Activation of p53 By Novel MDM2 Antagonist RG7388 Overcomes AML Inherent and Acquired Resistance to Bcl-2 Inhibitor ABT-199 (GDC-0199)

Background: Acute myeloid leukemia (AML) is characterized by the clonal expansion of immature myeloid cells. AML is treated primarily with chemotherapy, but the 5-year survival rate has only marginally increased over the past few decades, highlighting the need for novel therapies to achieve higher cure rates with more acceptable toxicities.

Bcl-2 family proteins, together with TP53, are the central regulators of apoptosis. Overexpression of Bcl-2 protein is associated with leukemia progression and chemoresistance. We have observed elevated expression of Bcl-2 in AML and recently demonstrated that Bcl-2 inhibition by ABT-199 effectively induced apoptosis in AML (Pan, et.al., Cancer Discovery, 2014). However, resistance to ABT-199 was observed in cells expressing high levels of Mcl-1 or Bcl-xL. Moreover, a recent study showed heterogeneous but overlapping expression of Bcl-2, Mcl-1, and Bcl-xL proteins in 577 AML patient samples (Bogenberger, et. al., Leukemia, 2014).

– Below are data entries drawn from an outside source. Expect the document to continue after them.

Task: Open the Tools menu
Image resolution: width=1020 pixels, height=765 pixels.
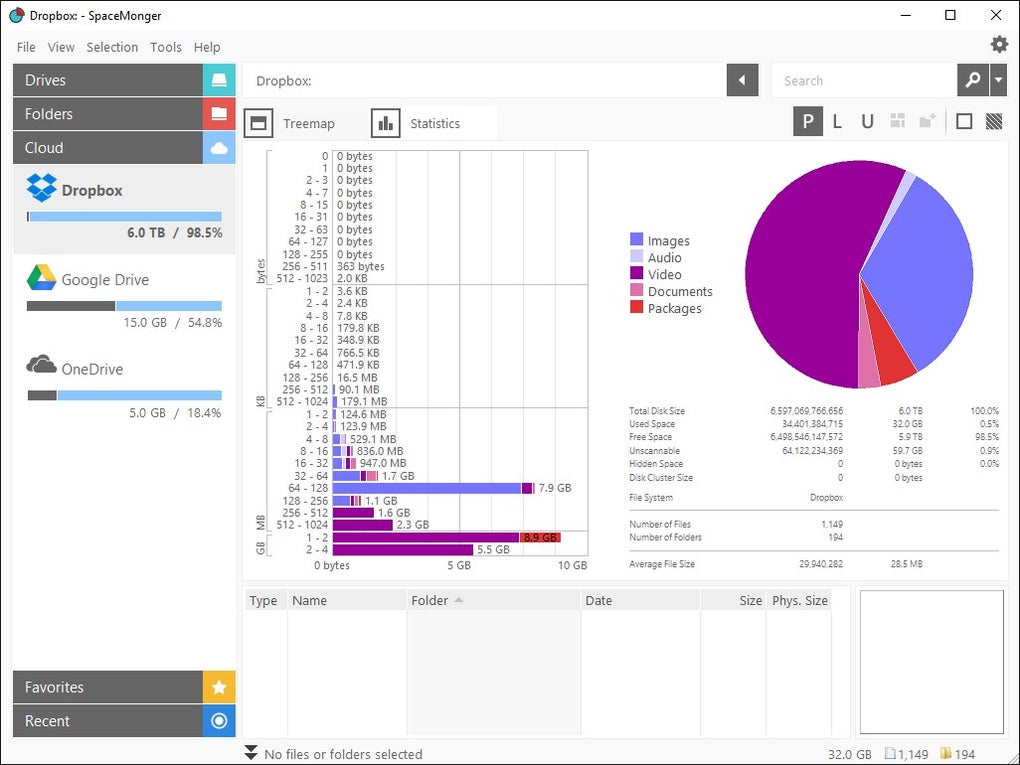Action: tap(166, 47)
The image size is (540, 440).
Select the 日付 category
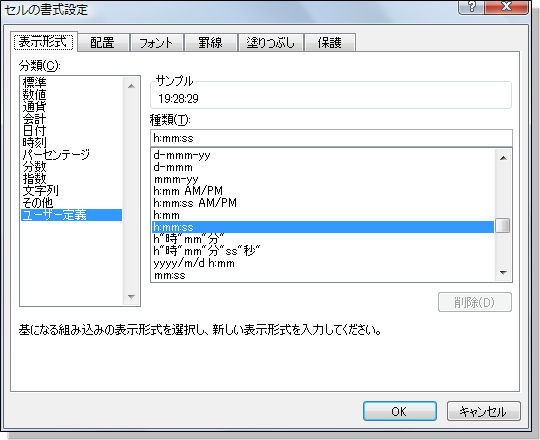[x=34, y=131]
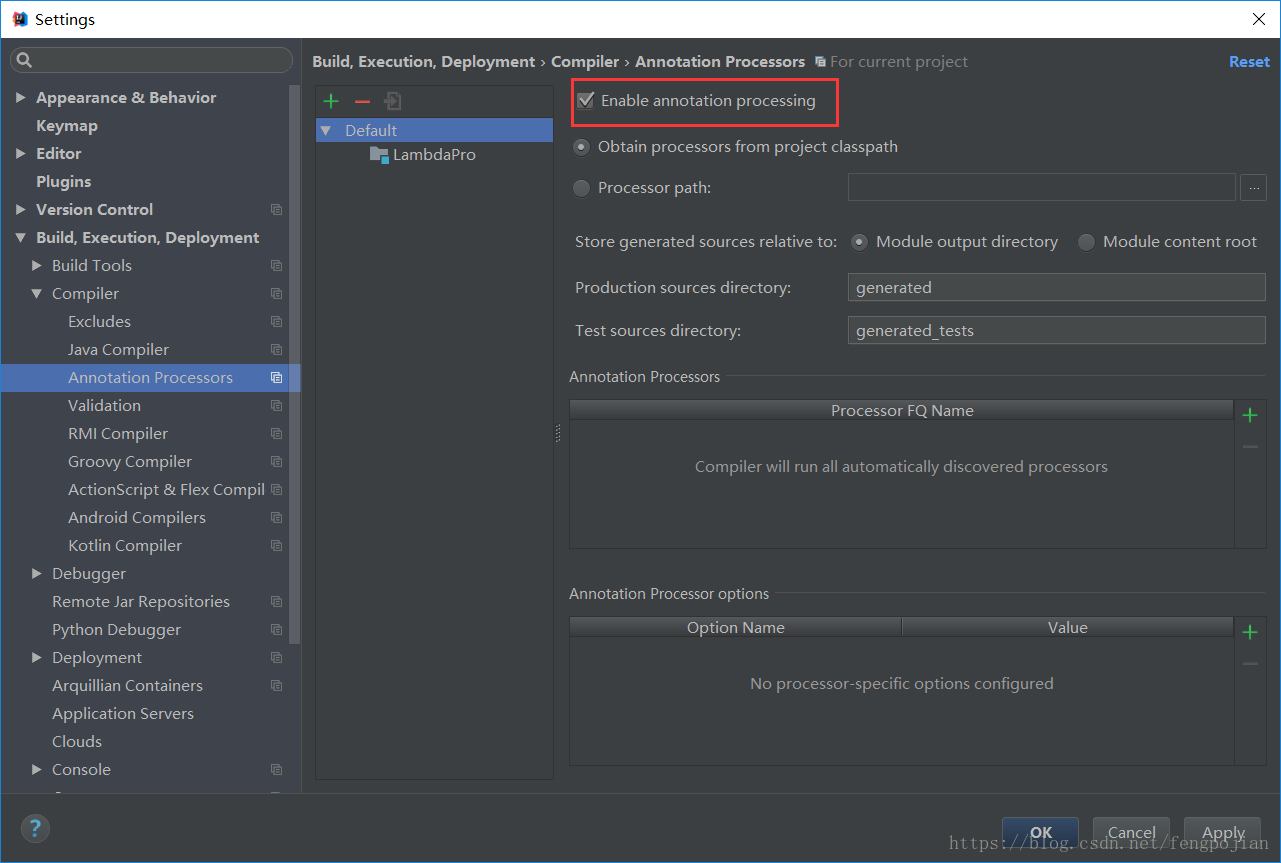Click the settings tree vertical scrollbar
The image size is (1281, 863).
(x=294, y=365)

Although common in solid tumors, p53 mutations are relatively rare in AML. However, p53 functions are diminished by overexpression of MDM2 protein, an E3 ubiquitin ligase of p53 and an inhibitor of p53 transactivation. We previously reported MDM2 overexpression in 53% of primary AMLs (Kojima et al., Blood, 2005). Our group also demonstrated that p53 activation by Nutlins, the prototypical MDM2 inhibitors, induced apoptosis and growth inhibition in AML.

Rationale: Since p53 activation by MDM2 inhibitors upregulates pro-apoptotic Bcl-2 proteins like NOXA, PUMA, and Bax, which counteract Mcl-1 and Bcl-xL, we hypothesized that the second-generation MDM2 inhibitor RG7388 could overcome AML resistance to Bcl-2-specific ABT-199, and that the combination could synergistically enhance apoptosis in AML.

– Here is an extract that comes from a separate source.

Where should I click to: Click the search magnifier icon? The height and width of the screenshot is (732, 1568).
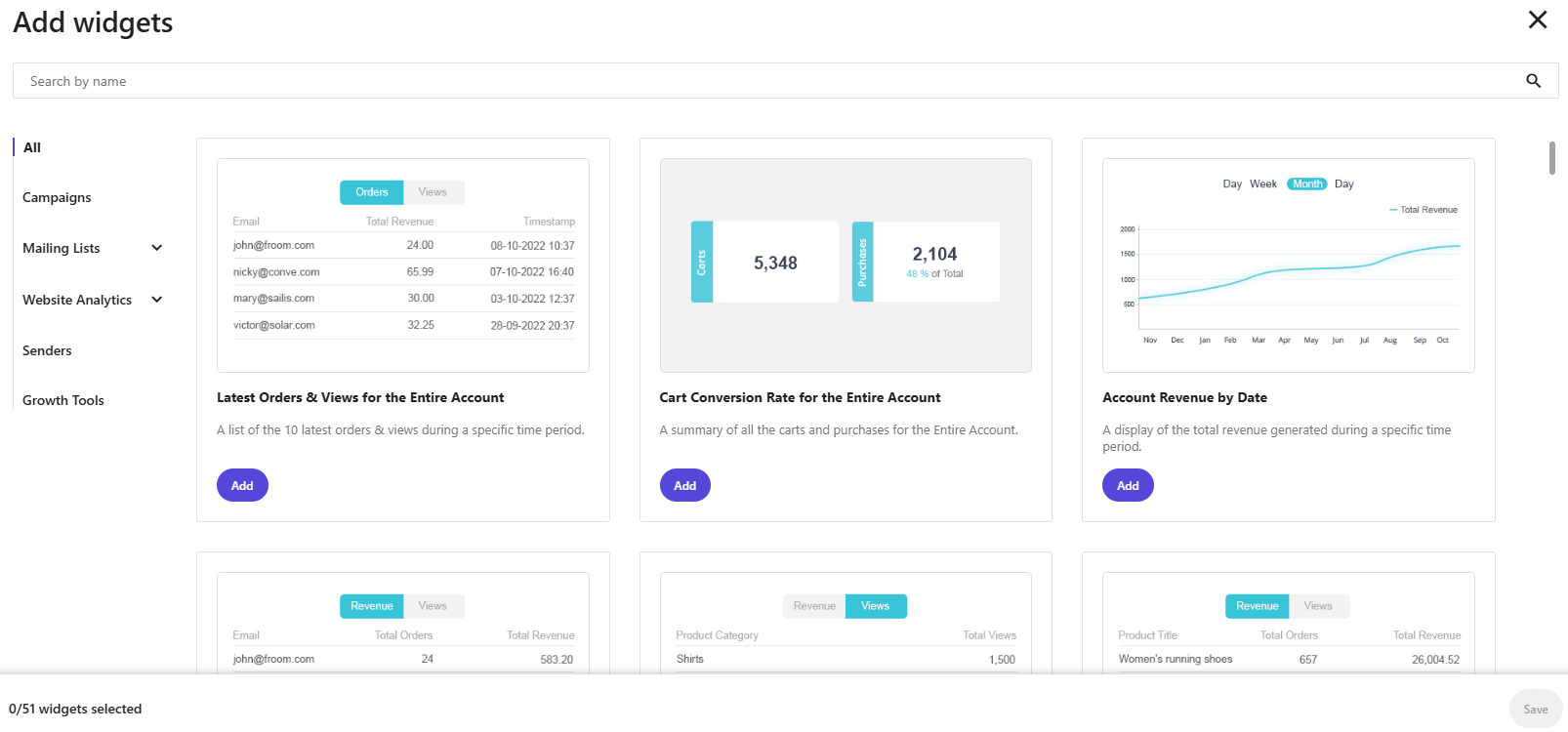coord(1533,81)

Results: We first demonstrated that RG7388 induced apoptosis exclusively in p53 wild type (wt) cells. RG7388 was essentially ineffective in p53 mutant or null AML cell lines such as HL-60, KG1 and THP1 (48h IC₅₀s > 5 μM). Nonetheless, it showed high potency against p53 wt cell lines (48h IC₅₀s: MOLM13 = 21.7 nM, MV-4-11 = 29.2 nM). Furthermore, stable knockdown of TP53 rendered the wt cell lines completely resistant to RG7388 (IC₅₀s > 5 μM), confirming TP53-specificity. To study if RG7388 was able to overcome inherent resistance to ABT-199, we tested its efficacy on OCI-AML3 cells, which are inherently resistant to ABT-199, AraC and Idarubicin. As a single agent, RG7388 potently killed OCI-AML3 cells (48h IC₅₀ = 148 nM). Importantly, RG7388 was ~20-fold more effective in OCI-AML3 cells than its predecessors Nutlin-3a and RG7112. We also examined the time- and dose-response of RG7388 in several genetically diverse AML cell lines (p53 wt) and found that 100 nM RG7388 was able to induce apoptosis and inhibit cell growth within 12 h.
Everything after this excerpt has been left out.